(Stored items from a collection)
* * * * * * * * *
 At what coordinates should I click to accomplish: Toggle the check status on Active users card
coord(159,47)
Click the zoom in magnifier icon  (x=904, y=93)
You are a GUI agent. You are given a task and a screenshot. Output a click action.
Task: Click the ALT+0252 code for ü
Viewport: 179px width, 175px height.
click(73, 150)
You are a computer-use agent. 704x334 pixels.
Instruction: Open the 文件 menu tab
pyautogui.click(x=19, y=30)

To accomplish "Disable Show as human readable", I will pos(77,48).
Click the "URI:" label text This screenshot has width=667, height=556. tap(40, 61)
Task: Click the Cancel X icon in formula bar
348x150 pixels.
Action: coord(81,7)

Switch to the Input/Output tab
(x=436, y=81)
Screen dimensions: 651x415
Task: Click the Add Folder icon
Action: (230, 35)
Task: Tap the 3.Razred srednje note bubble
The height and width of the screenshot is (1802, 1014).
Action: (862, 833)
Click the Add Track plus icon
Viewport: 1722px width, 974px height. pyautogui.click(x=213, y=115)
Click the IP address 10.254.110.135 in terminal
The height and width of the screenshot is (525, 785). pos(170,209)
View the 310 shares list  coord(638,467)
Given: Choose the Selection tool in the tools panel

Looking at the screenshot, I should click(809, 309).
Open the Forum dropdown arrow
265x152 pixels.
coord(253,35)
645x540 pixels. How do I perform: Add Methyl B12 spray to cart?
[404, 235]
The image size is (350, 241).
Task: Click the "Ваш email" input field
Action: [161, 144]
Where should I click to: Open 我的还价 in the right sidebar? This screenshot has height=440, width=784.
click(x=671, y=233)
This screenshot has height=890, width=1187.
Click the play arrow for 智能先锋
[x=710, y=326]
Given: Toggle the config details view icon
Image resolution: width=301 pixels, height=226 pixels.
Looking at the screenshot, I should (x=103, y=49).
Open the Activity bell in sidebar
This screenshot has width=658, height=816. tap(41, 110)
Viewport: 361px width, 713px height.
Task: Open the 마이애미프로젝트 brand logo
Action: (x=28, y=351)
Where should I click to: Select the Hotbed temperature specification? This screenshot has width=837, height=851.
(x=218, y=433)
* * * * * * * * *
> _Action item_
When the word "agent" shows up in a line of the entries, pull that line out.

> _Answer to this problem_
You are a GUI agent. You are given a task and a screenshot. Output a click action.
You are a computer-use agent. 704x334 pixels.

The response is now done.